Quanto al danno biologico, il CTU nominato ha rilevato, sulla base della documentazione in atti, che l'infortunio ha cagionato al ricorrente un'inabilità temporanea totale per 90 giorni e parziale per 35 giorni e lesioni permanenti, consistenti nell'amputazione di tre dita della mano sinistra, nella grave menomazione funzionale del primo dito e della residuale falange del secondo con perdita della funzione prensile, quantificate, secondo i tradizionali barèmes medico-legali in un danno del 48%. Considerato che il Consulente ha effettuato un attento esame del caso, che le sue conclusioni sono frutto di valutazioni coerenti rispetto alle premesse di fatto note e contemporaneamente prive di errori sul piano logico e su quello giuridico, il Giudice ritiene di far proprie le conclusioni rassegnate dal CTU. Ne consegue che, sulla base delle tabelle del Tribunale di Milano in uso presso questo Ufficio e considerate oramai l'unico adeguato parametro orientativo dell'equità per le liquidazioni del danno biologico (Cass., sez.

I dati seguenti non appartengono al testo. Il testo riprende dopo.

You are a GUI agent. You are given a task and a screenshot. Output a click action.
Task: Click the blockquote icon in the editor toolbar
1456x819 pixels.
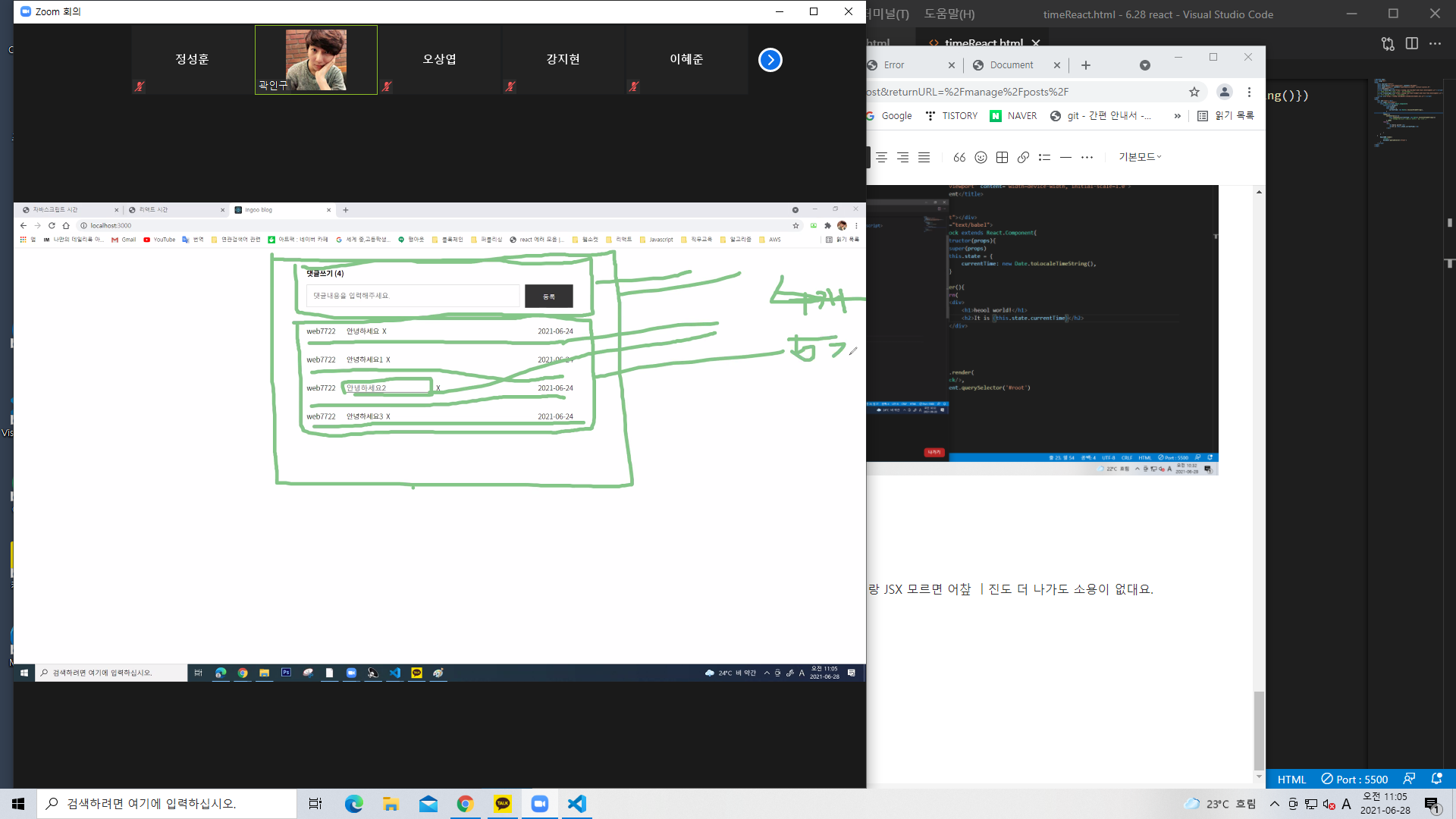coord(959,157)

III, 12408/2011), al ricorrente spetta l'importo, rispettivamente, di Euro 10.170,00 per l'inabilità temporanea totale di 90 giorni (90 x 113,00 Euro), di Euro 1.977,50 per l'inabilità temporanea parziale per 35 giorni (35 x 56,50 Euro) e di Euro 369.361,30 a titolo di ristoro della lesione permanente dell'integrità fisio psichica, del danno morale sofferto per effetto della condotta (rilevante anche penalmente) che ha colposamente determinato un sinistro particolarmente cruento e del pregiudizio sul piano relazionale che la perdita dell'uso dell'arto comporta. Alla cifra indicata si perviene effettuando un aumento del 10% (rispetto al massimo del 25% consentito dal sistema tabellare in caso di peculiarità da valorizzare sul piano areddituale e morale) della somma-base di Euro 335.783,00 indicata dalle tabelle di Milano 2011 in relazione al valore-punto di 48 per un uomo che all'epoca dei fatti aveva 36 anni.

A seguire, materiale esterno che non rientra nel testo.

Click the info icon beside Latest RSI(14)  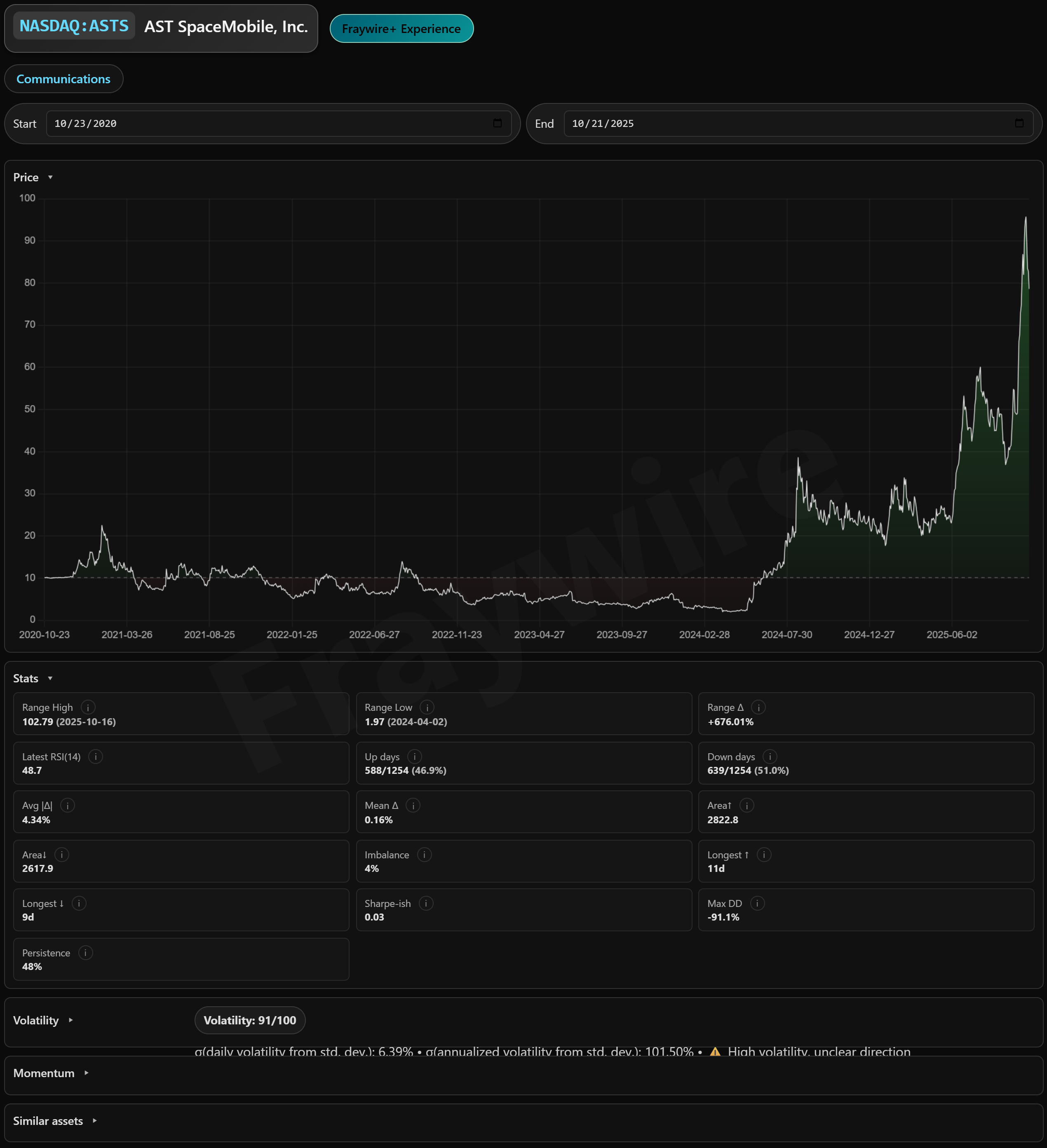(x=96, y=756)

Alla luce delle considerazioni precedenti, la convenuta va, dunque, condannata a corrispondere al ricorrente l'importo complessivo di Euro 381.508,80; trattandosi di debito di valore, alla sorte indicata andranno aggiunti gli interessi legali sulla somma indicata, riportata al valore del 1999 e via via rivalutata in base al tasso di inflazione.

Le spese di lite seguono la soccombenza e vengono liquidate in dispositivo tenendo conto degli incombenti effettivamente disimpegnati e dell'entità dell'impegno professionale richiesto dalla controversia ai sensi del D.M. Giustizia 140/2012, fonte integralmente applicabile, dopo l'abrogazione del sistema tariffario sancita dall'art. 9 della L. n. 27 del 2012, a tutte le controversie in cui l'attività professionale non sia esaurita al momento dell'entrata in vigore della stessa (23.8.2012). Gravano sulla convenuta anche gli oneri di CTU liquidati con separato decreto.

P.Q.M.


definitivamente pronunciando:

- dichiara la convenuta civilmente responsabile dell'infortunio sul lavoro occorso al ricorrènte in data 6.9.1999 e, per l'effetto, condanna la prima a corrispondere al secondo, per i titoli indicati in motivazione, la somma di Euro 381.508,80 oltre interessi legali sulla sorte via via rivalutata a partire dal valore della data dell'infortunio e sino al saldo;

- condanna la convenuta a rifondere al ricorrente le spese di lite, nell'ammontare che qui si liquida in Euro 5.500,00 per compenso professionale, oltre IVA e CAP come per legge;

- pone gli oneri di CTU liquidati con separato decreto a carico della convenuta.